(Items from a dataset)
^^^^
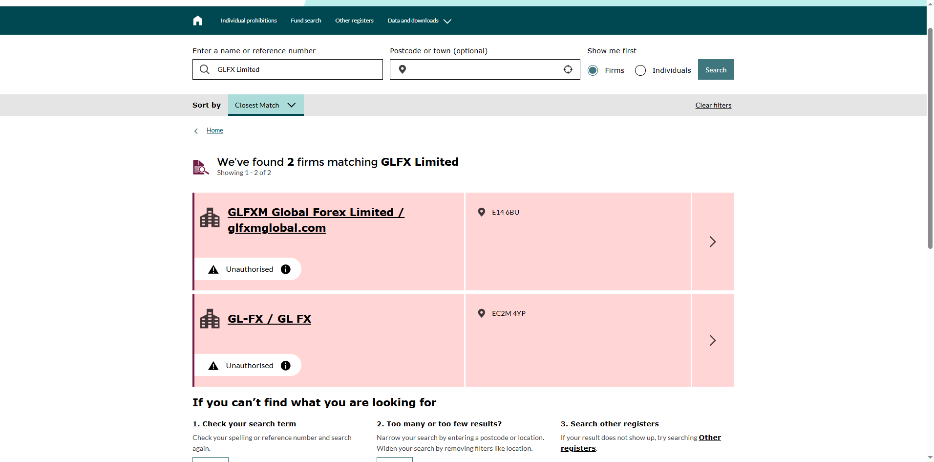The width and height of the screenshot is (934, 462).
Task: Click the building icon beside GL-FX / GL FX
Action: coord(210,319)
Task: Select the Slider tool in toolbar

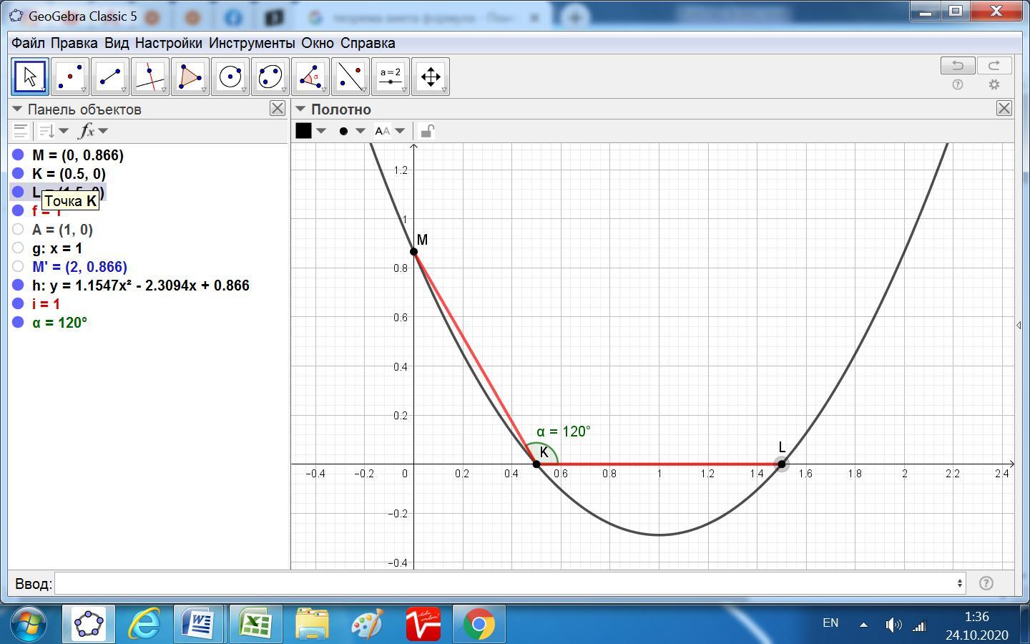Action: (x=391, y=77)
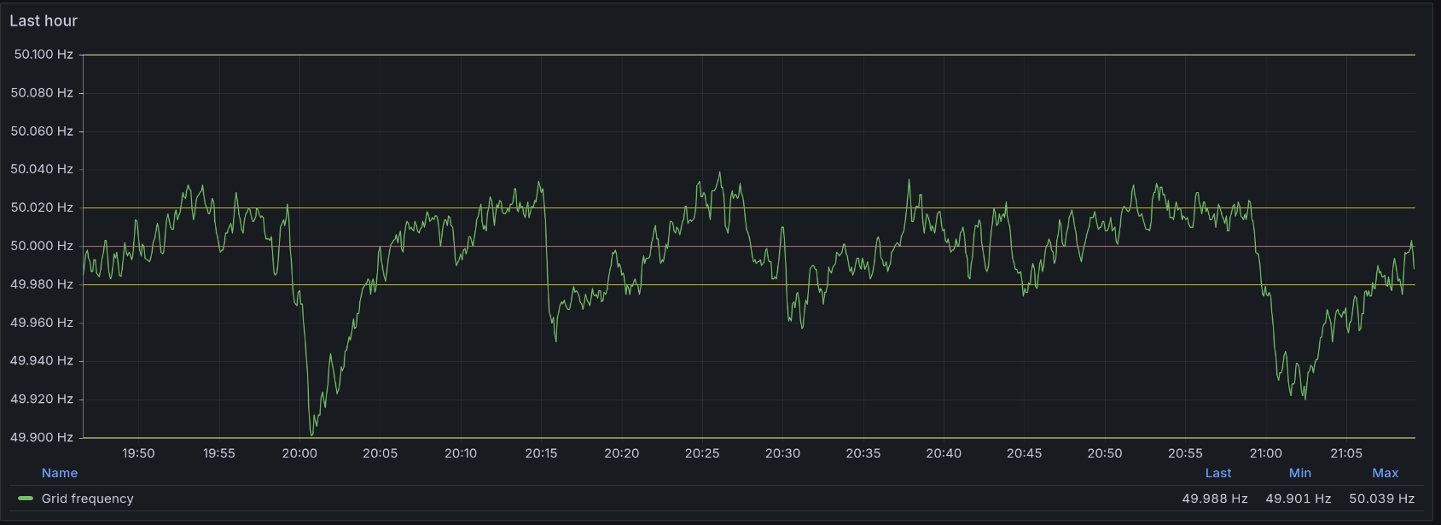Toggle the Grid frequency series in the legend
The width and height of the screenshot is (1441, 525).
pos(88,499)
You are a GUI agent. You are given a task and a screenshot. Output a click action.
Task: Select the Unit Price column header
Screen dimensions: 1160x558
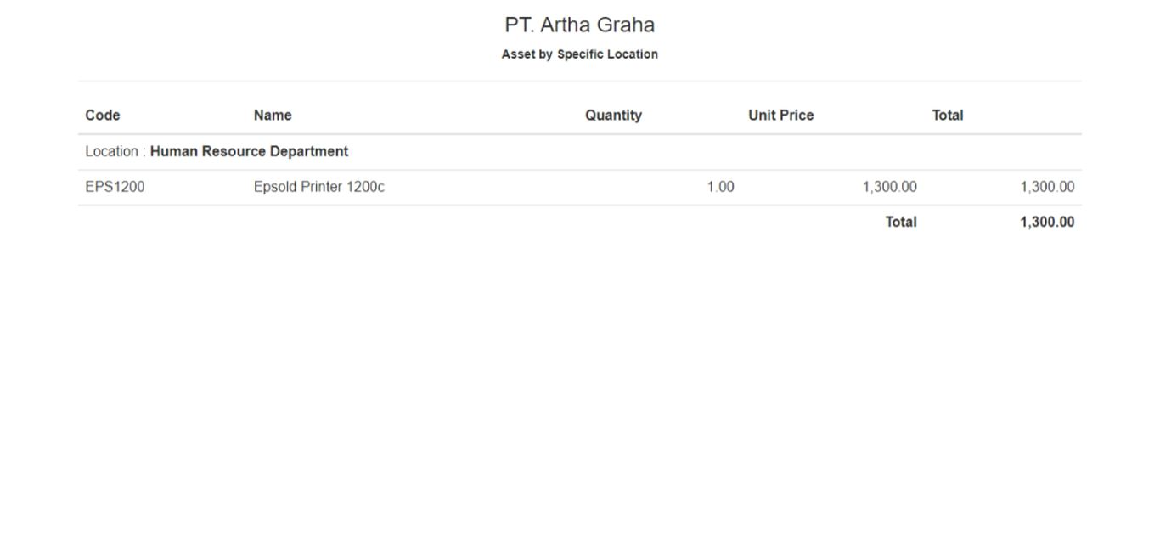(780, 116)

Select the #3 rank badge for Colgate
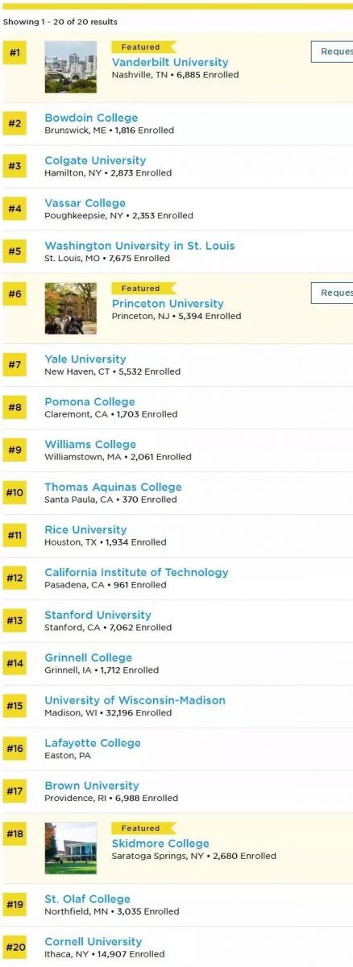[15, 166]
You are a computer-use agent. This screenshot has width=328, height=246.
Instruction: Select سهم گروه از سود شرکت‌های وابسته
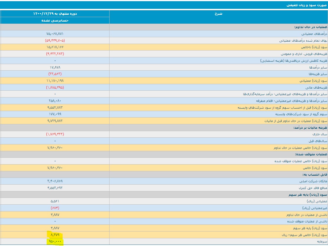[x=301, y=114]

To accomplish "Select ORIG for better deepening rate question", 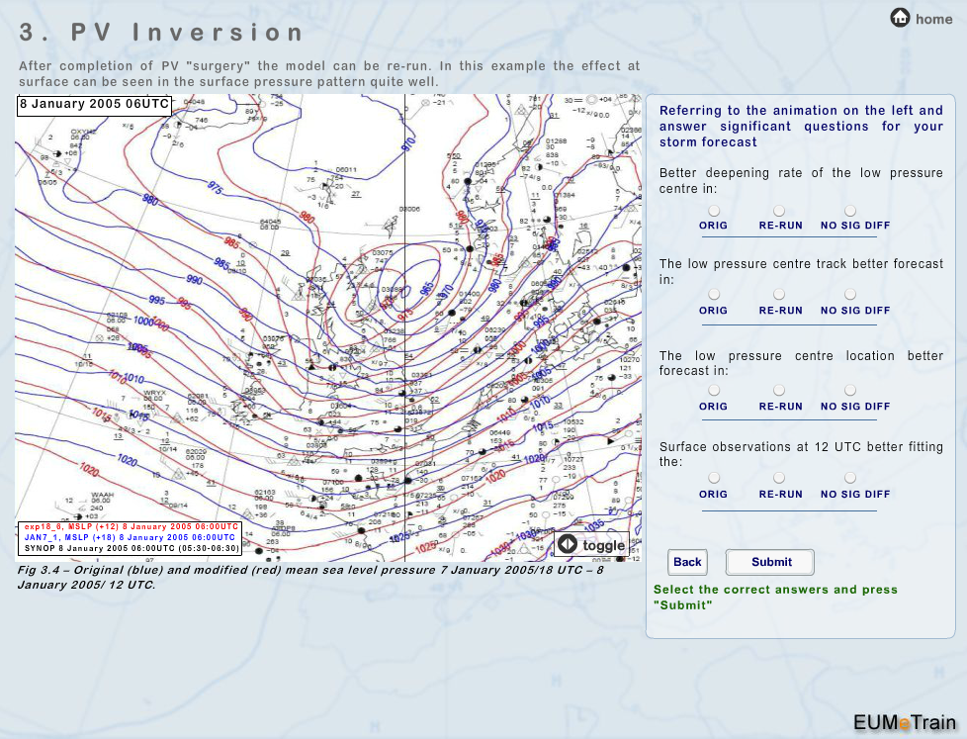I will [x=713, y=212].
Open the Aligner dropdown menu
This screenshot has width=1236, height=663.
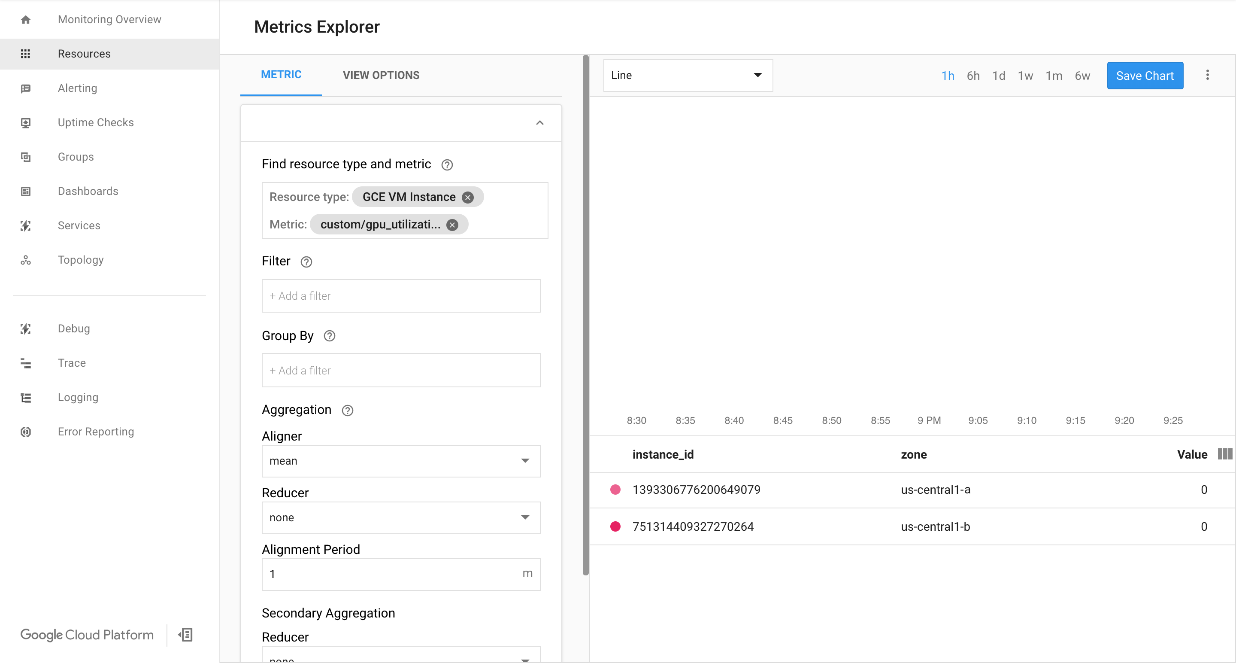[x=401, y=461]
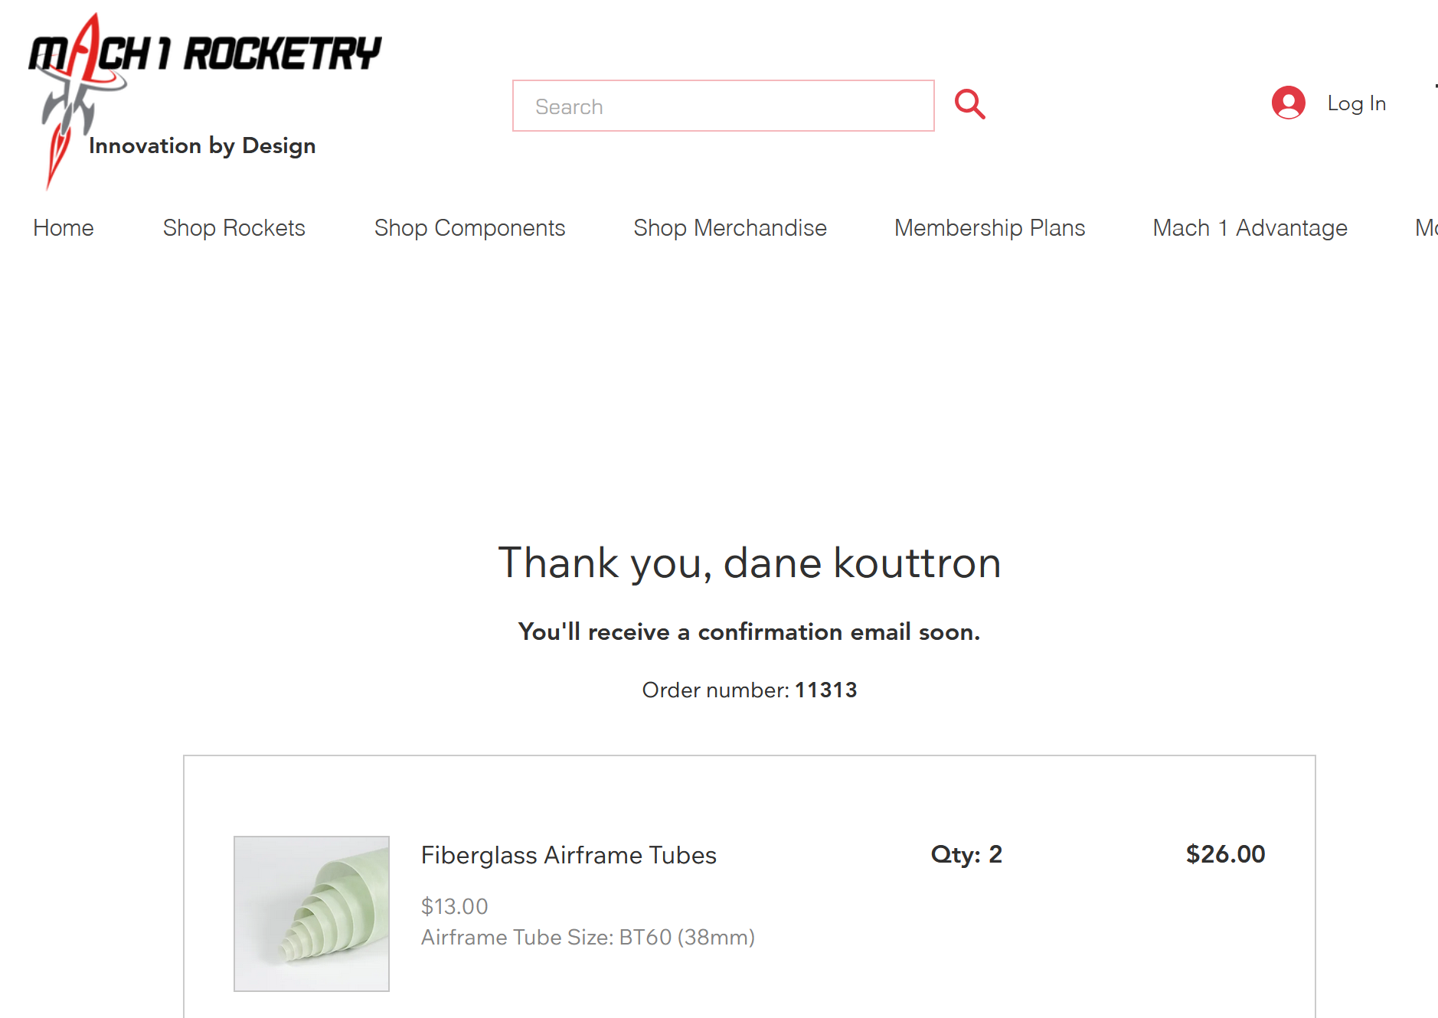The width and height of the screenshot is (1438, 1018).
Task: Go to the Home page
Action: (64, 228)
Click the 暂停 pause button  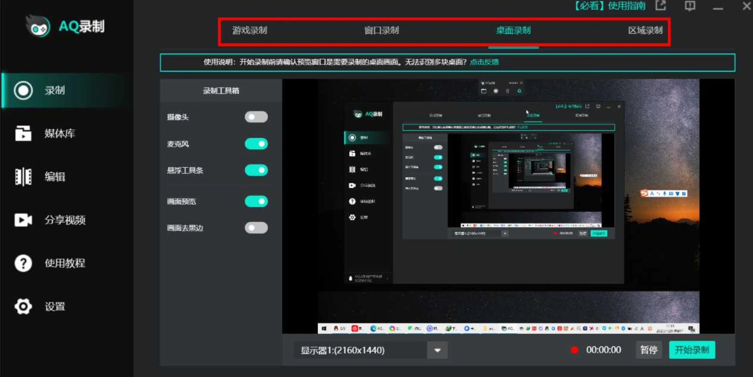(x=648, y=350)
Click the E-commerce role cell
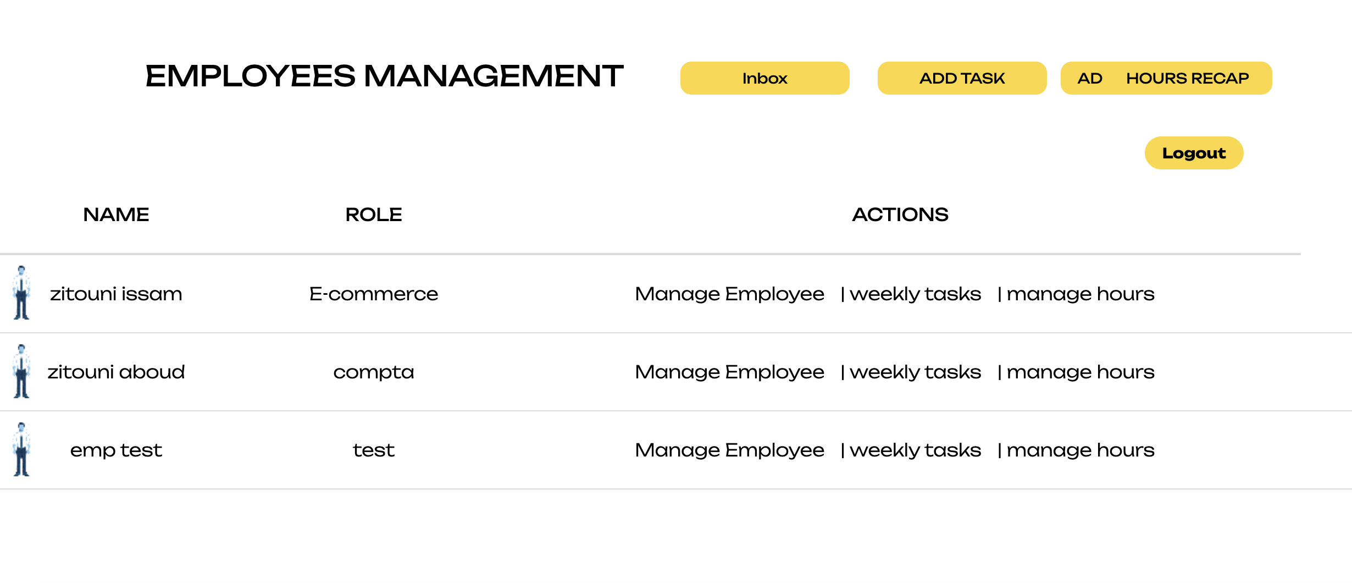The image size is (1352, 583). click(x=374, y=294)
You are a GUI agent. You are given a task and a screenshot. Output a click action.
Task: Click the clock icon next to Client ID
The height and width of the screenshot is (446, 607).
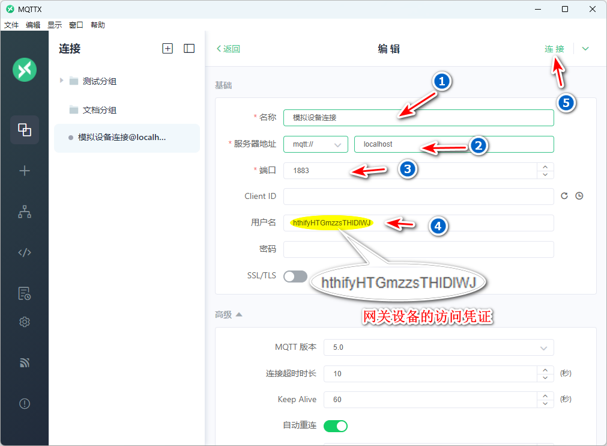pyautogui.click(x=579, y=196)
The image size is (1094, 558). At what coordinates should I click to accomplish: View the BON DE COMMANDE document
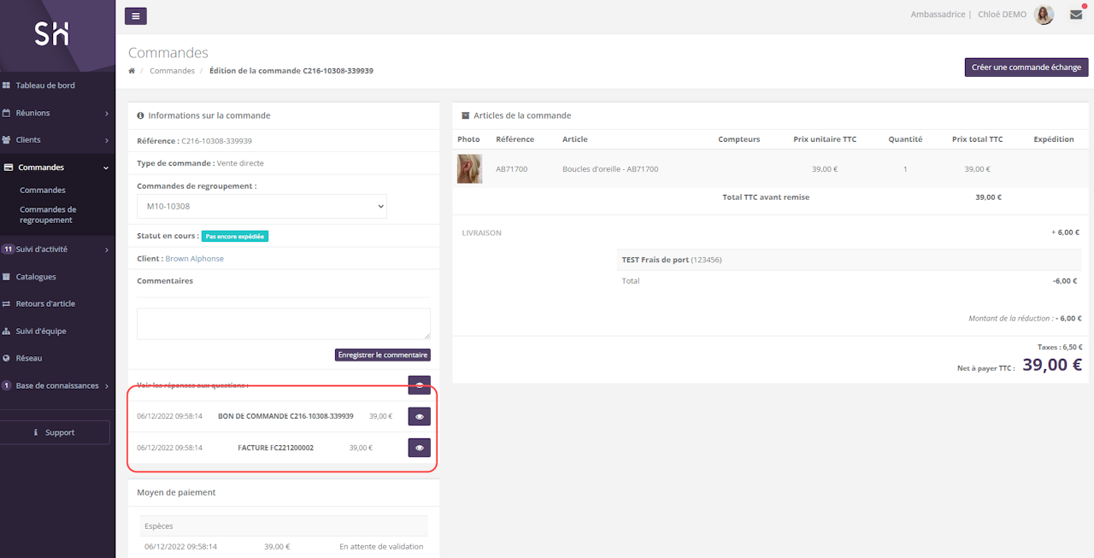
^^^^
• [Work request]:
Leave every picture out, and repeat exactly the lines from the one containing "The height and" through the last line of the entries, both ends included.

• [Written solution]:
The height and width of the screenshot is (446, 607).
pyautogui.click(x=579, y=196)
The image size is (1094, 558). At what coordinates should I click to accomplish: View the BON DE COMMANDE document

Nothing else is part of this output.